Kommunalpolitiker fordern Innenminister auf: „Kommunal- und Bundestagswahl zusammenlegen!“

Frank Baranowski

„Die Trickserei muss ein Ende haben, fordert SGK-Landesvorsitzender Frank Baranowski, „die Kommunalwahlen müssen nun zwingend mit der Bundestagswahl zusammengelegt werden.“ Alles andere sei gegenüber dem Bürger weder verfassungsrechtlich noch organisatorisch und finanziell zu begründen.

Baranowski stellt fest:

  • Es gebietet die Achtung vor dem Verfassungsgerichtshof, dass der Wahltermin nicht erneut aus parteitaktischen Gründen festgelegt wird, sondern jetzt das Ziel einer hohen Wahlbeteiligung verfolgt werde.
  • Die Bürgerinnen und Bürger dürfen nicht zum Spielball parteipolitischer Interessen gemacht werden.
  • Die Kommunen können keinen weiteren Wahltermin schultern, wenn in kürzester Zeit zwei Wahlen an verschiedenen Sonntagen durchgeführt werden müssen. „Alleine die ehrenamtlichen Wahlhelfer zu finden, wird immer schwieriger“, weiß Baranowski als Oberbürgermeister von Gelsenkirchen aus der Praxis.
  • Ein weiterer Termin ist reine Geldverschwendung. Die Landesregierung selbst hat auf die hohen Kosten von über 40 Mio. Euro hingewiesen.
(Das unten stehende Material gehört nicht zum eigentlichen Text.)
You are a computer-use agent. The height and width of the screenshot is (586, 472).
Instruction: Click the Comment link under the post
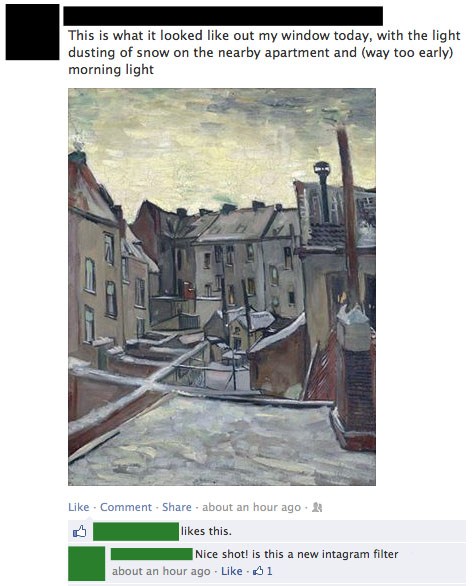pos(126,507)
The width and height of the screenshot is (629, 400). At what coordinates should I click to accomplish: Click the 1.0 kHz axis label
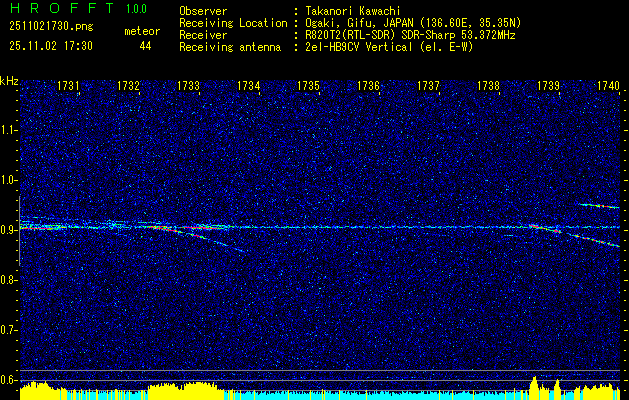[x=9, y=181]
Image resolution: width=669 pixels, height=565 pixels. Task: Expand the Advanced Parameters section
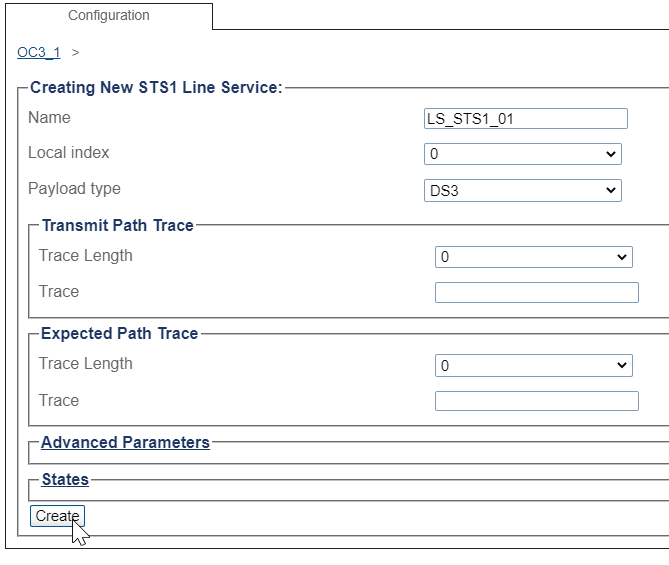pyautogui.click(x=125, y=443)
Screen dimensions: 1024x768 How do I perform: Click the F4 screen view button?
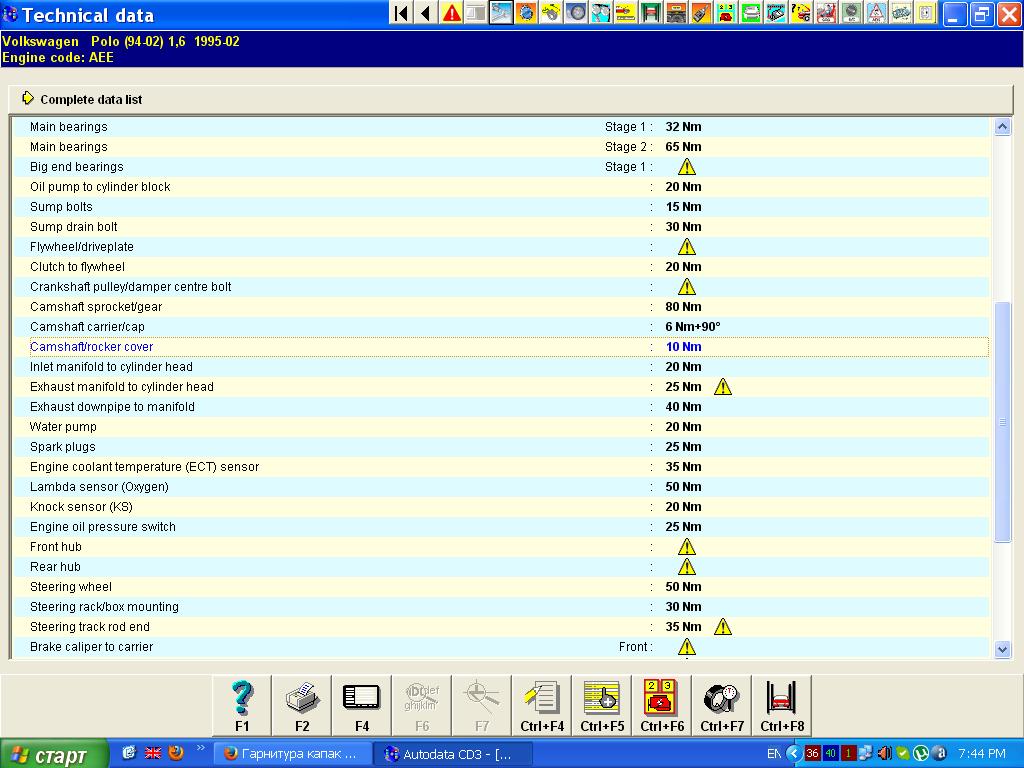pos(361,705)
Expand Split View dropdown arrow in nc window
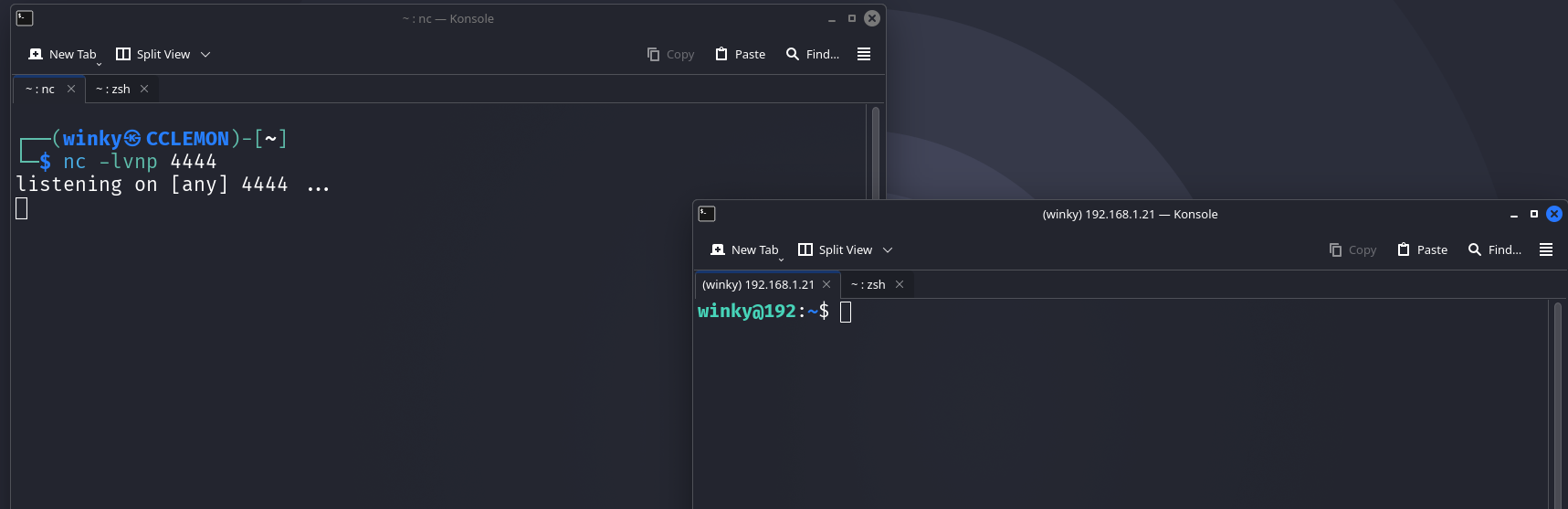The width and height of the screenshot is (1568, 509). (x=205, y=55)
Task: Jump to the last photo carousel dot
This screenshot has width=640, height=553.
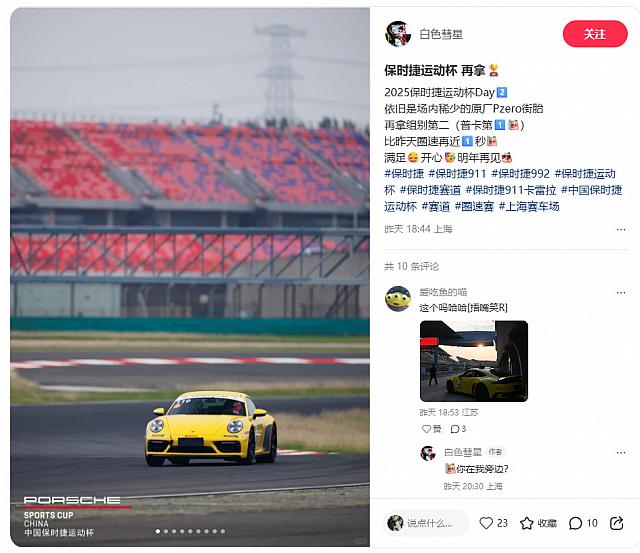Action: click(223, 531)
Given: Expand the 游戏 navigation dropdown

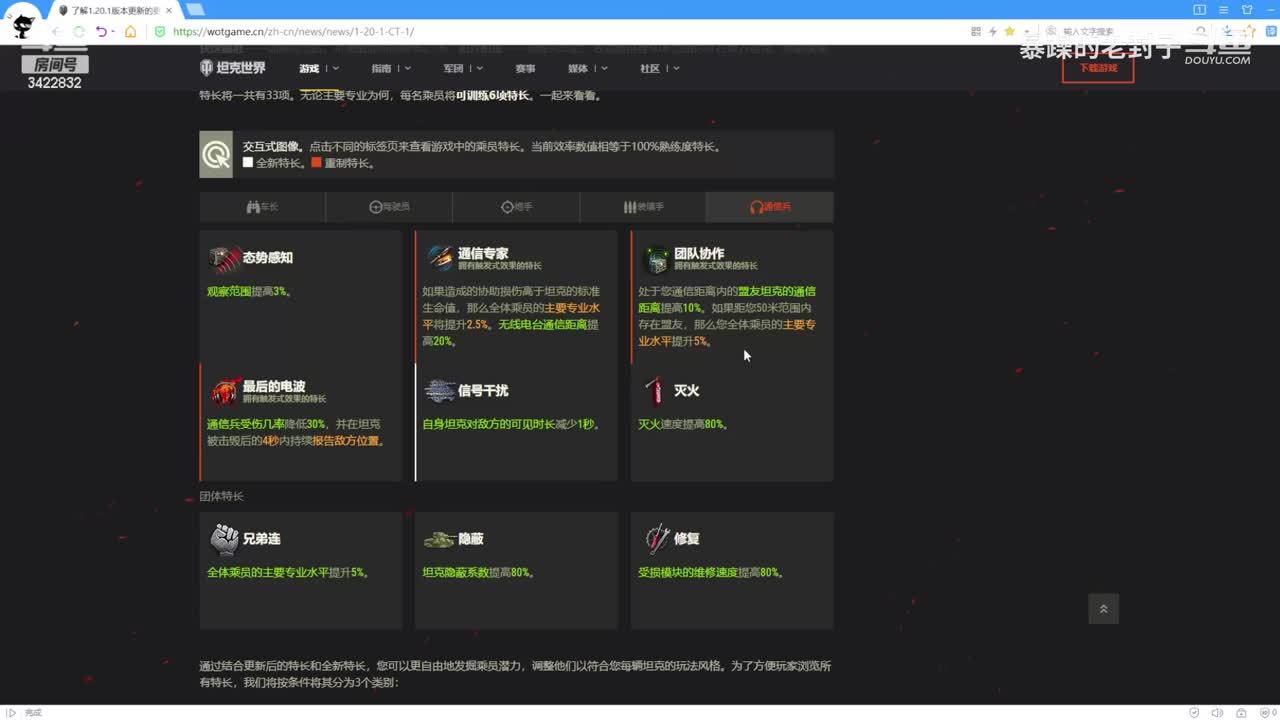Looking at the screenshot, I should 318,68.
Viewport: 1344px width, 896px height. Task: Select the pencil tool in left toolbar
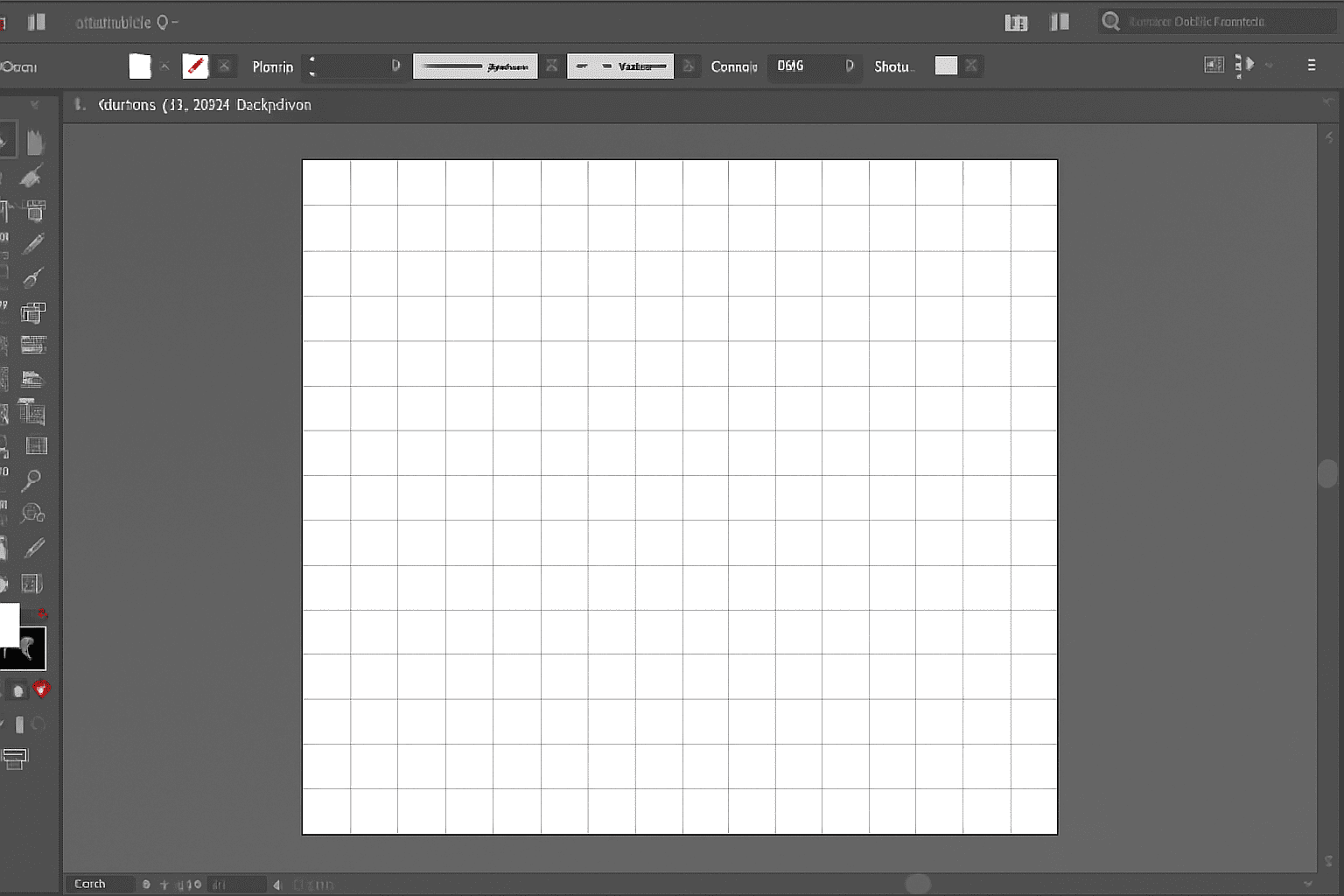(x=33, y=244)
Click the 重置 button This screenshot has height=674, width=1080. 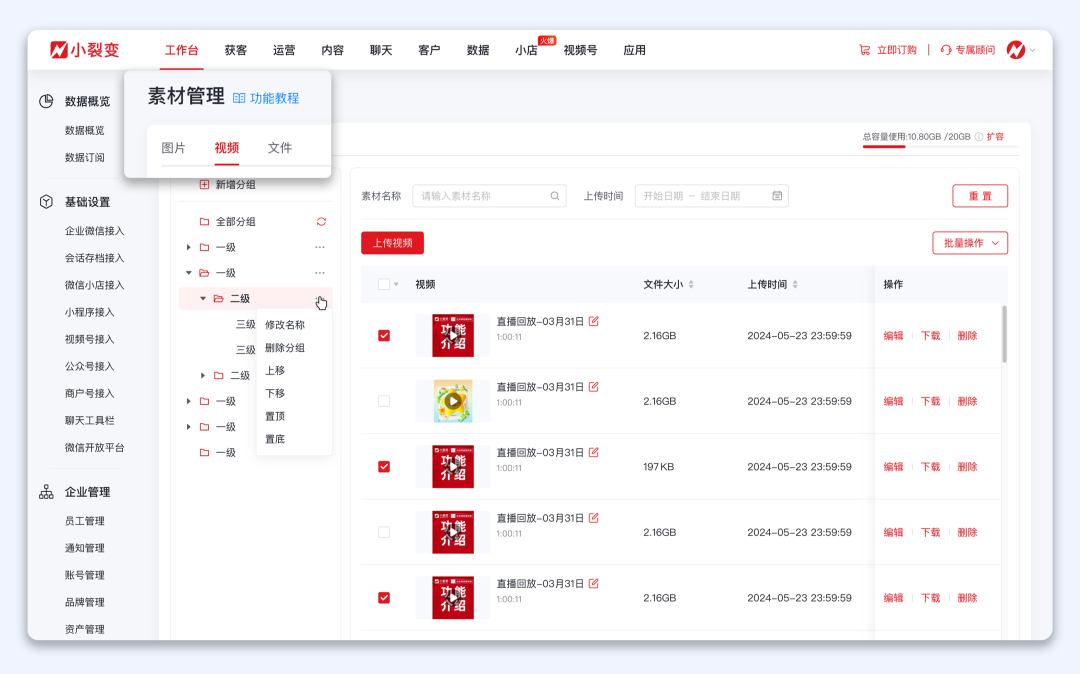pos(979,196)

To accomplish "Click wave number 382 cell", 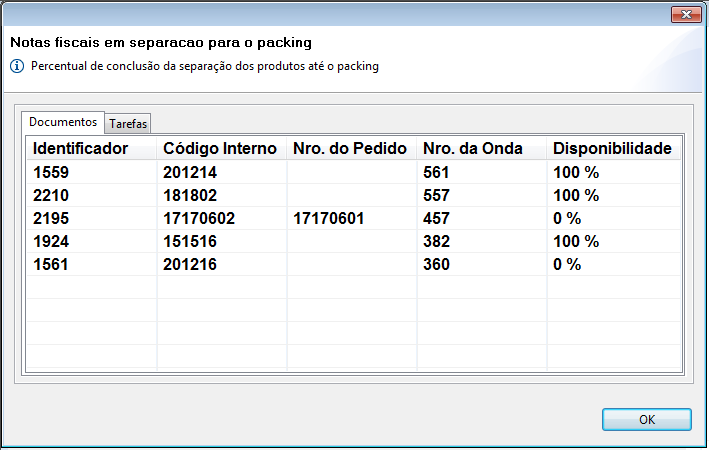I will click(x=436, y=242).
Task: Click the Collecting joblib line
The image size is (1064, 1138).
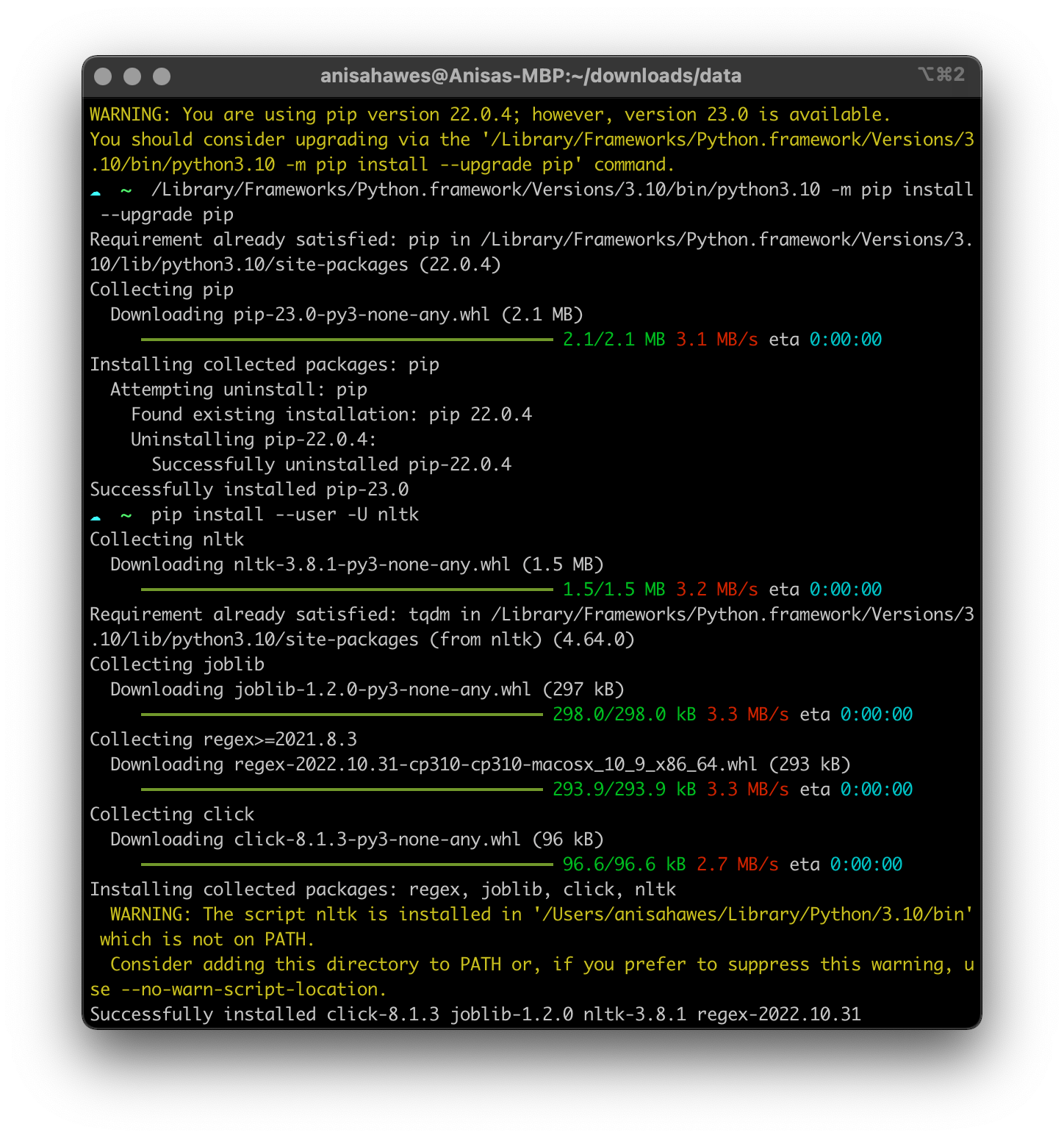Action: tap(176, 664)
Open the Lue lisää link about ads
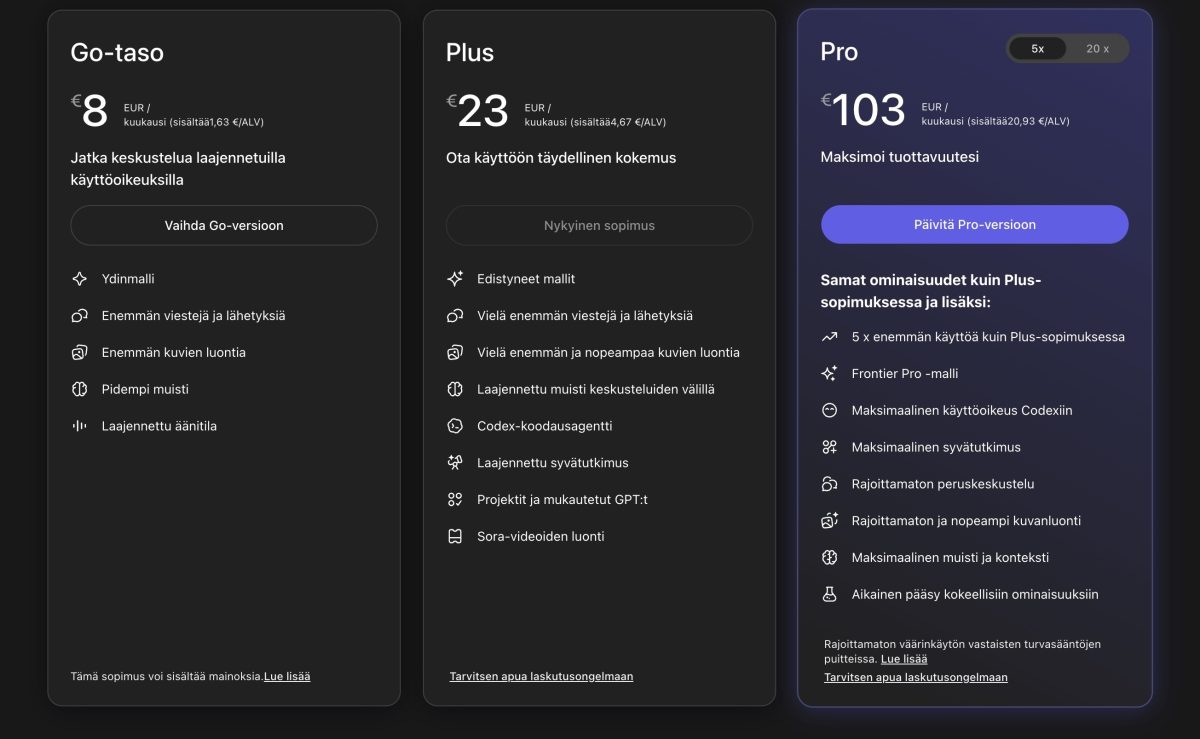Screen dimensions: 1200x739 click(x=285, y=676)
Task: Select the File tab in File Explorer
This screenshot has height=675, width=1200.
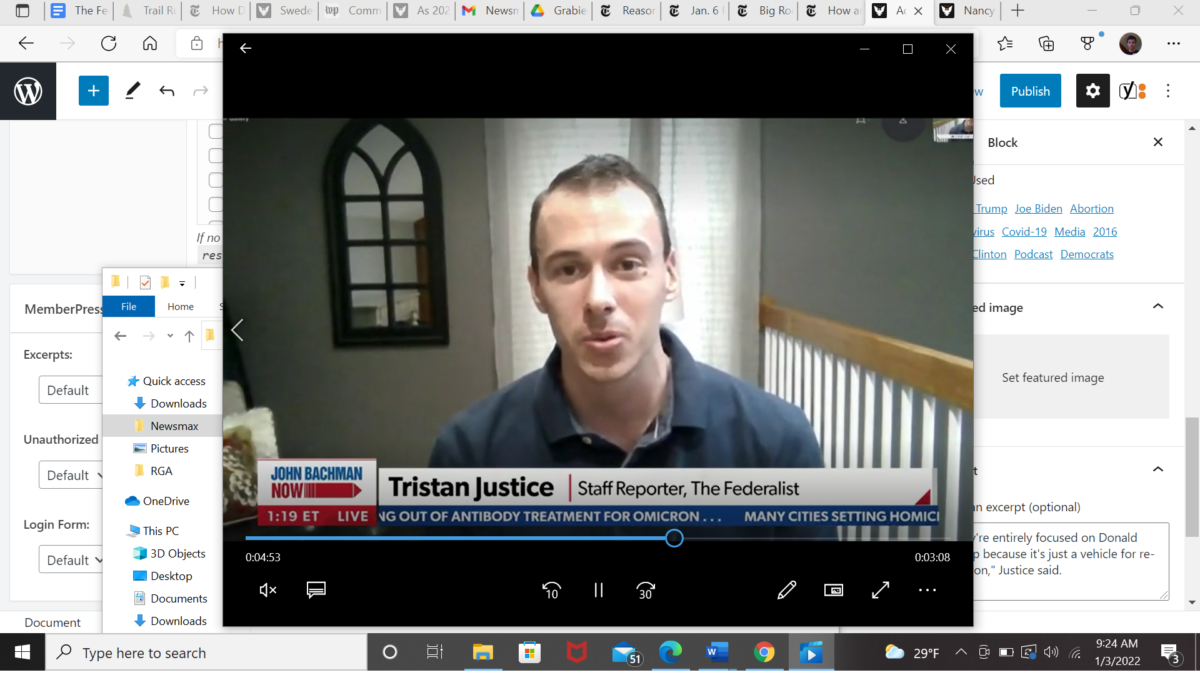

    Innenminister Wolf sei nun nach dem Gesetz verpflichtet, einen neuen Termin für die Kommunalwahl festzulegen.

    Der Vorsitzende der SGK erwartet hierbei, dass partei- und machtpolitisches Kalkül dieses Mal hinten anstehen und jetzt im Sinne der Bürgerinnen und Bürger entschieden werde. „Eine andere Entscheidung, als eine Zusammenlegung der Wahlen, würde der Politikverdrossenheit nur weiter Vorschub leisten“, prophezeit Baranowski.